CHRISTOPHER LAMAR BAKER,
Defendant - Appellant.
Appeal from the United States District Court for the Eastern District of North Carolina, at Raleigh. Richard E. Myers, II, Chief District Judge. (5:21-cr-00434-M-1)
Submitted: April 29, 2024 Decided: June 14, 2024
Before GREGORY and HARRIS, Circuit Judges, and David A. FABER, Senior United States District Judge for the Southern District of West Virginia, sitting by designation.
Affirmed by unpublished per curiam opinion.
ON BRIEF: Mark A. Jones, BELL, DAVIS & PITT, P.A., Winston-Salem, North Carolina, for Appellant. Michael F. Easley, Jr., United States Attorney, David A. Bragdon, Assistant United States Attorney, John L. Gibbons, Assistant United States Attorney, OFFICE OF THE UNITED STATES ATTORNEY, Raleigh, North Carolina, for Appellee.
Unpublished opinions are not binding precedent in this circuit. USCA4 Appeal: 23-4081 Doc: 60 Filed: 06/14/2024 Pg: 2 of 5
PER CURIAM:
Christopher Lamar Baker was a high-ranking member of a violent motorcycle gang
when he was arrested and charged in the Eastern District of North Carolina with eighteen
drug and firearm counts. Baker went to trial and was convicted on all counts. On appeal,
Baker challenges just one of his firearm convictions. Finding no reversible error, we
affirm.
At his trial, Baker admitted to dealing methamphetamine, effectively conceding
guilt on the multiple counts charging him with methamphetamine distribution. Baker
contested only three counts – Counts 4, 14 and 17 – charging him with possession of a
firearm “in furtherance” of a drug trafficking crime in violation of 18 U.S.C. § 924(c)(1).

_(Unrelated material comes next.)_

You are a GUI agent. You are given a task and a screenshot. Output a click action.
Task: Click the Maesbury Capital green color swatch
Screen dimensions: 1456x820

There was an insufficient nexus, Baker argued to the jury, between his firearm possession
and his drug trafficking activities to make the former “in furtherance” of the latter. The
jury disagreed and convicted Baker of those offenses as well as the others charged.
The district court sentenced Baker to 360 months’ imprisonment for his drug
offenses, varying downward from the Sentencing Guidelines range of life imprisonment.
The court also imposed a mandatory consecutive 540-month sentence for Baker’s three
§ 924(c)(1) offenses. Most of that § 924(c)(1) sentence – 360 months, or 30 years – was
for Count 17, which charged Baker with arranging a trade of drugs for two machine guns
plus cash. See 18 U.S.C. § 924(c)(1)(B)(ii) (minimum 30-year sentence where firearm is
machine gun). In total, Baker was sentenced to serve 900 months (75 years) in prison.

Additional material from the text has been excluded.